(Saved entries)
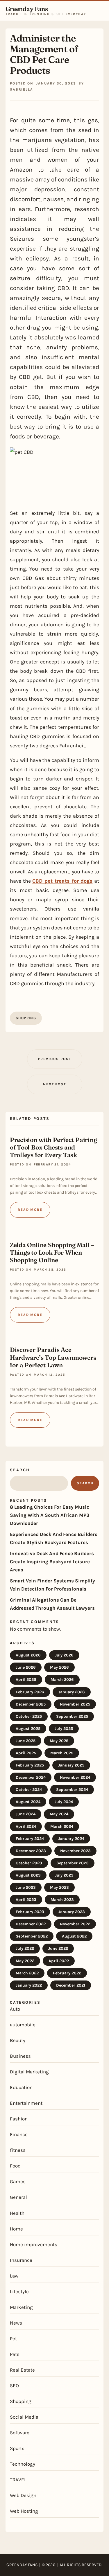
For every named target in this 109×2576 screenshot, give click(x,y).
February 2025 (30, 1765)
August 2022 (74, 1936)
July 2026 (64, 1655)
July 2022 (25, 1948)
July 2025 (64, 1728)
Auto (15, 2009)
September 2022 (32, 1936)
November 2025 (75, 1704)
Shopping (26, 1018)
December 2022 (31, 1924)
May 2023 (59, 1887)
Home (16, 2229)
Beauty (17, 2040)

What to work on: Output the records above exactly as they are, leaving out the pictures.

Answer to this task:
For every named target in this 109×2576 screenshot, give click(x,y).
February 2025 (30, 1765)
August 2022 (74, 1936)
July 2026 (64, 1655)
July 2022 (25, 1948)
July 2025 (64, 1728)
Auto (15, 2009)
September 2022 (32, 1936)
November 2025 (75, 1704)
Shopping (26, 1018)
December 2022 (31, 1924)
May 2023 (59, 1887)
Home (16, 2229)
Beauty (17, 2040)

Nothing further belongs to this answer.